On the other hand, we are to consider what has been gained to humanity by the establishment of the Constitution. The extinction of the slave-trade, followed by a public opinion with reference to it that is as strong and reliable in the Southern as in the Northern States, was purchased at a price by no means unreasonable, when compared with the mag
nitude of the acquisition. The great prosperity and high civilization which are due to the commercial power of the Constitution have been a vast benefit to both races; -to the whites by the superior refinement they have created, and to the blacks by the gradual but certain amelioration of their condition.
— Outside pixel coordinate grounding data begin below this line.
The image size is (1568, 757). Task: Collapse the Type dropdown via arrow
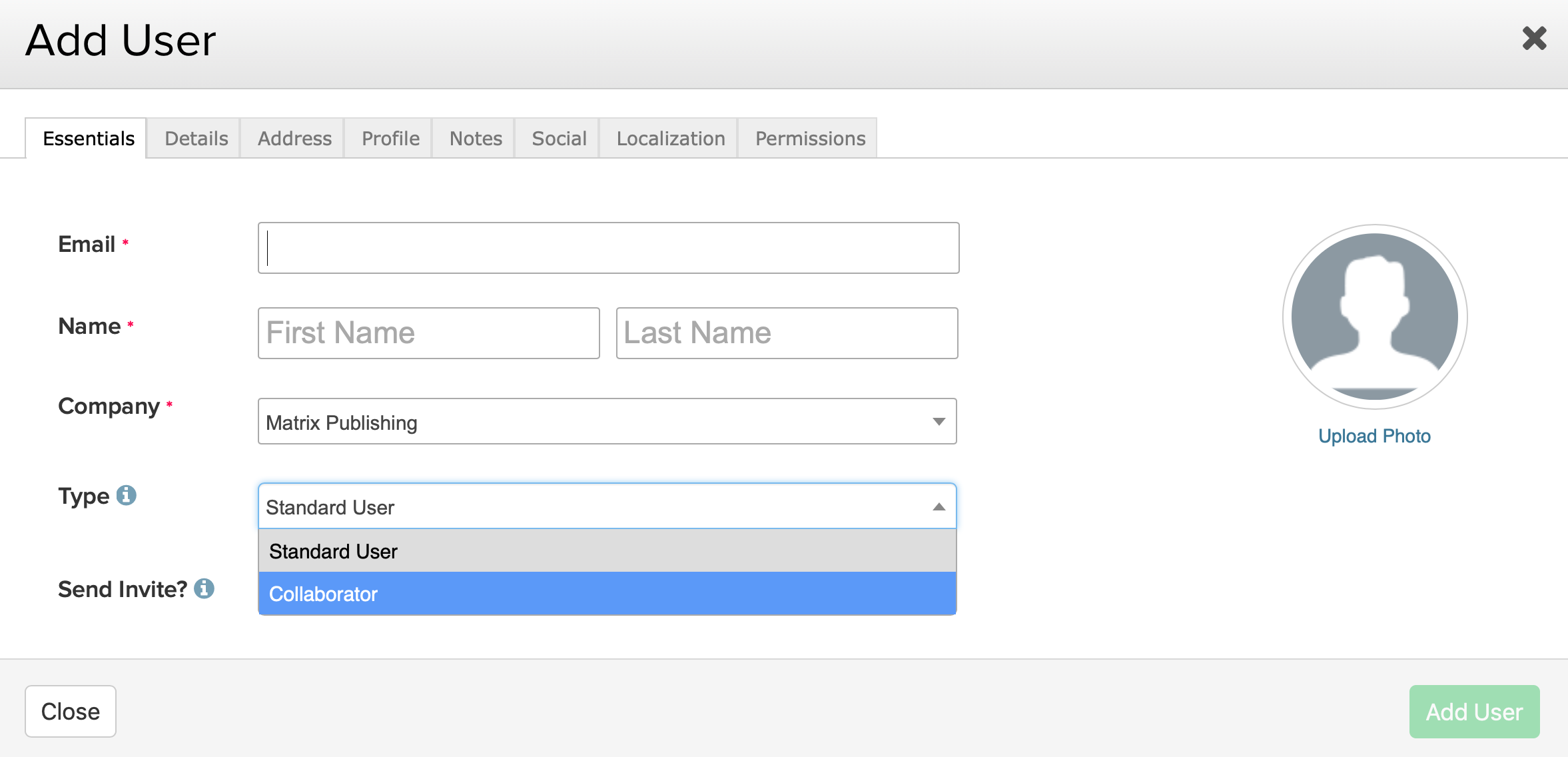pos(939,507)
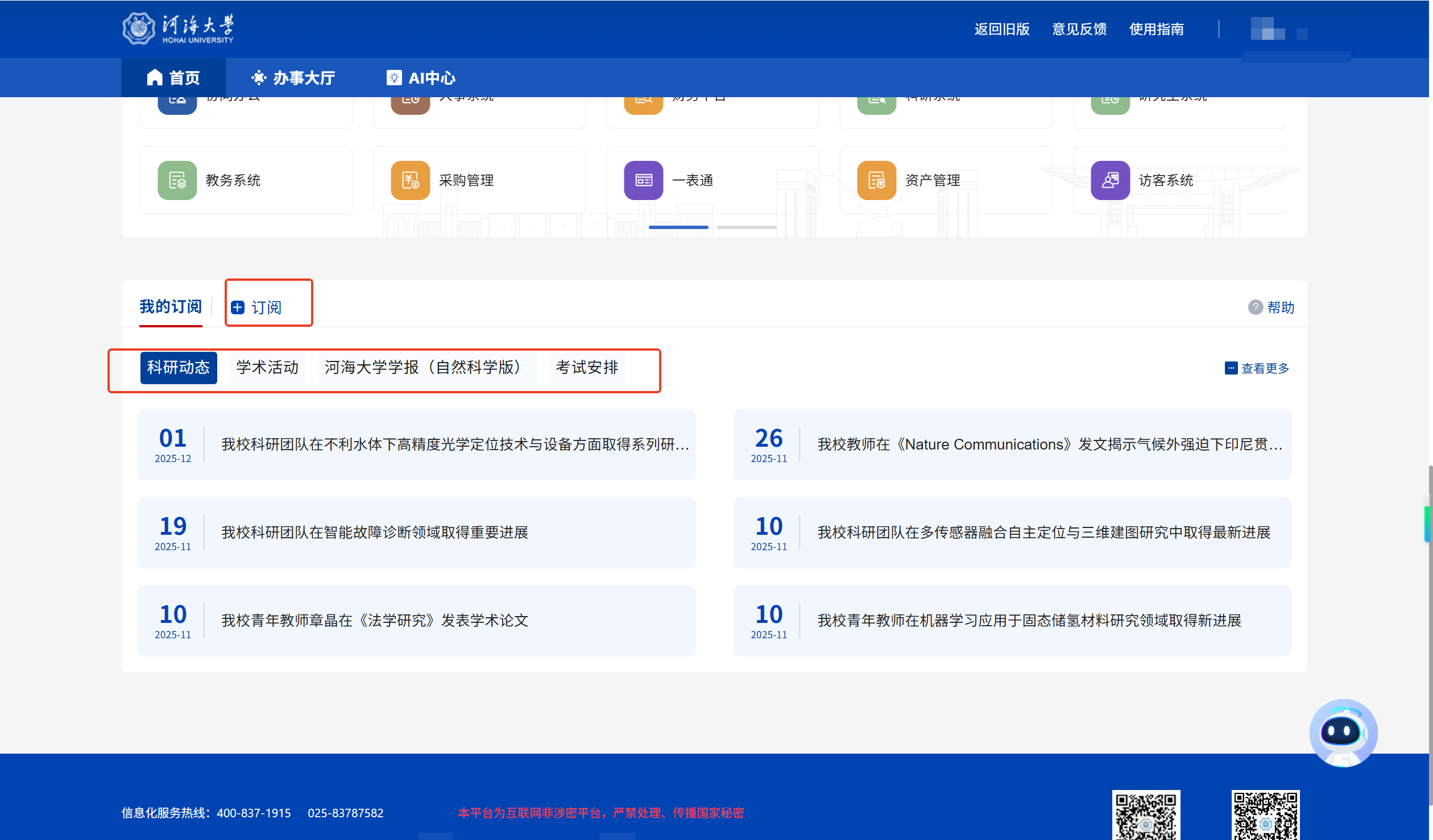This screenshot has height=840, width=1433.
Task: Open the 办事大厅 navigation menu
Action: [x=293, y=78]
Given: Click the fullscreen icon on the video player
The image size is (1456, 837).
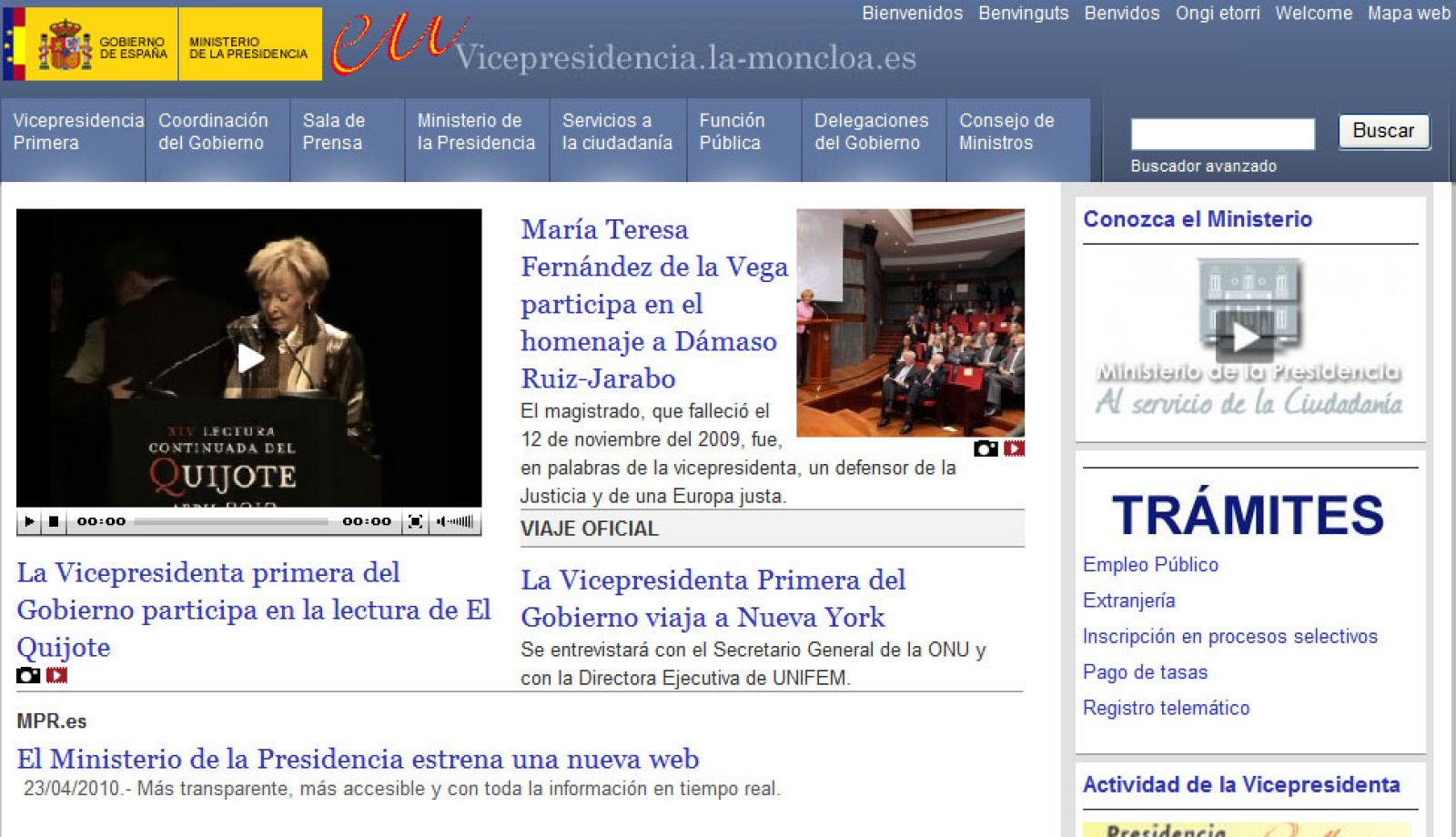Looking at the screenshot, I should [417, 521].
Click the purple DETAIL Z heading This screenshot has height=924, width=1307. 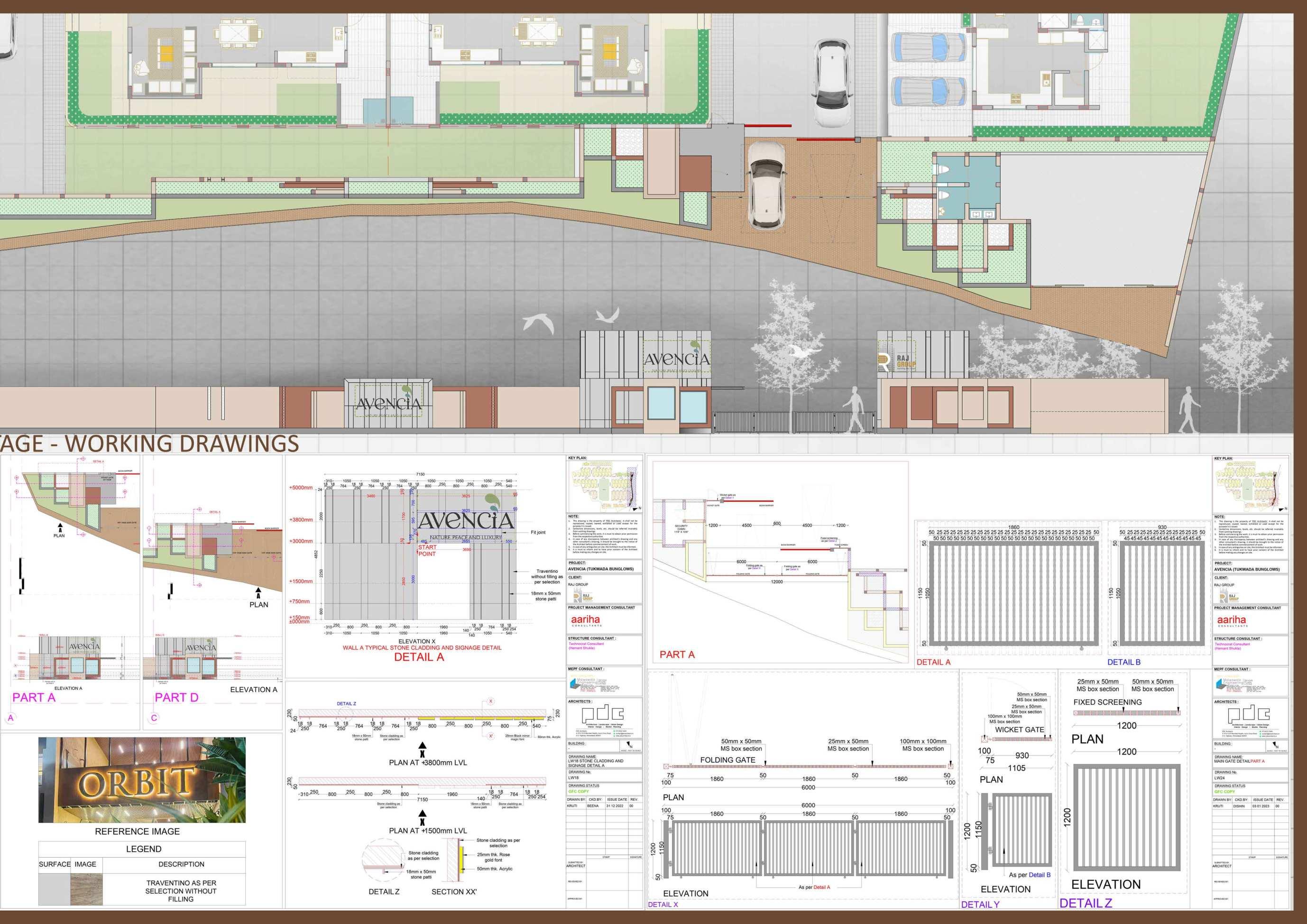[x=1085, y=903]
The social strength and security occasioned by constantly increasing wealth, combined with the acknowledgment and establishment of the doctrine which makes every State the uncontrolled arbiter of the domestic condition of its inhabitants, has put it in the power of those who have charge of the negro to deal prudently and wisely with their great problem, without the interference of those who could benefit neither race by their intervention. This, in every rational view of the subject, cannot but be regarded as one of the chief blessings conferred by the Constitution of the United States.
It has made emancipation possible, where otherwise it would have been impossible, or where it could have been obtained only through the horrors of both servile and civil war. It has enabled local authorities to adapt changes to local circumstances. Its beneficent influences may be traced in the laws of the States, in the records of their jurisprudence, and in the advanced and advancing condition of their public sentiment; and he who should follow those influences in all their details, and count the sum of what it has effected for the moral and physical wellbeing of the subjected race, would find cause for devout gratitude to the Ruler of the Universe. Great
as has been the increase of slaves in the United States during the last seventy years, there can be no question that the general improvement of their condition has been equally great, and that it has kept pace with the increasing prosperity of the country. That prosperity has enabled individual enterprise and benevolence to plant a colony upon the coast of Africa, which, after centuries of discipline and education, may yet be the means of restoring to its native soil, as civilized and Christian men, a race that came to us as heathens and barbarians.
Surely, then, with such results to look back upon, with such hopes in the future, the patriot and the Christian can have no real cause for regret or complaint, that in a system of representative government, made necessary by controlling circumstances, the unimportant anomaly should be found, of a representation of men without political rights or social privileges; or that the question of emancipation, either for the mass or the individual, should be carefully secured to local authority; or even that the slave-trade should have been prosecuted for a few years, to be extinguished by America first of all the nations of the world.